As Rumpole, McKern became an international television star, both in his adopted English home, and as far away as his native Australia.
Born in Sydney in 1920, McKern was first an engineering apprentice and then an artist before joining the Australian Army during World War II. He made his stage debut in Sydney in 1944, but it was not until he moved to England after the war that his theatrical career took off. McKern took the part of Forester in Love's Labours Lost at London's Old Vic in 1949. Despite the impediments of a glass eye and strong Australian accent, he became a regular performer both there and at the Shakespeare Memorial Theatre in Stratford. Huge body of work As well as performing many of the Bard's major roles, McKern took on such diverse characters as Volpone, Uncle Vanya and Peer Gynt. Leo McKern also brought his distinctive features to film, marking up some notable credits after his 1952 debut appearance in Murder in the Cathedral.

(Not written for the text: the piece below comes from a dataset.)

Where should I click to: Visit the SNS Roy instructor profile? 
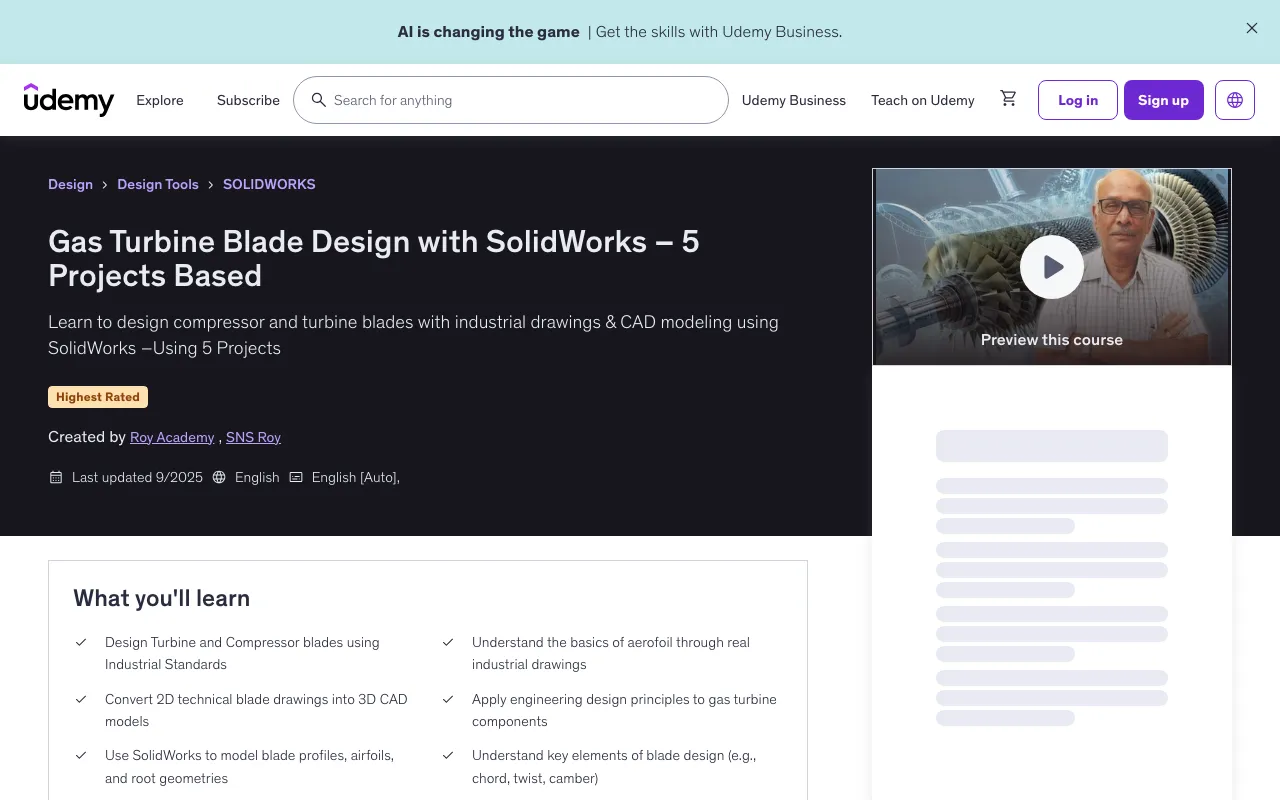[253, 437]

From the chaos of the Beatles' film Help! in 1965 to the drama of A Man For All Seasons (1966), Ryan's Daughter (1970) and The French Lieutenant's Woman (1981), this Australian immigrant became celebrated for his British body of work. More recently he appeared in the award-winning Travelling North (1987) and co-starred with Alec Guiness in Monsignor Quixote (1989). Although he appeared in the British series The Prisoner in the late 1960s and in Space:1999 in 1975, it was not until 1977 that Leo McKern made his most indelible mark on television. Commitment and cynicism Author John Mortimer created Horace Rumpole with only one actor in mind, and as the blustering, grumbling barrister, McKern did not disappoint. Rumpole had all the commitment and cynicism we require of our television heroes, but with his sidelong looks and interior monologues, McKern gave us a more colourful and complicated character than the average legal eagle.

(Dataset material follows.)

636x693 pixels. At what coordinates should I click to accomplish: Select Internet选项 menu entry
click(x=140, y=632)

With magisterial mock grandeur and imperiousness, McKern brought an intelligent, acerbic style to the character that was applauded by audiences and critics alike. John Mortimer had to continually persuade McKern back into the role, after the actor complained that his character was becoming irrevocably intertwined with Rumpole's, and called his television fame an "insatiable monster". Stage fright Mortimer swore that no one else would be donning the barrister's robes, and McKern complied with Rumpole-like truculence. Despite being held in such high esteem, McKern was convinced that being short and stocky made him unattractive to audiences and suffered throughout his life from huge stage fright.
Nevertheless, the career of Leo McKern lasted half a century and encompassed a rich body of work. This will inevitably be capped by the enduring vision of the belligerent but wily barrister indulging in unorthodox courtroom antics, then nipping into Pommeroy's wine bar, before disappearing home to "She who must be obeyed".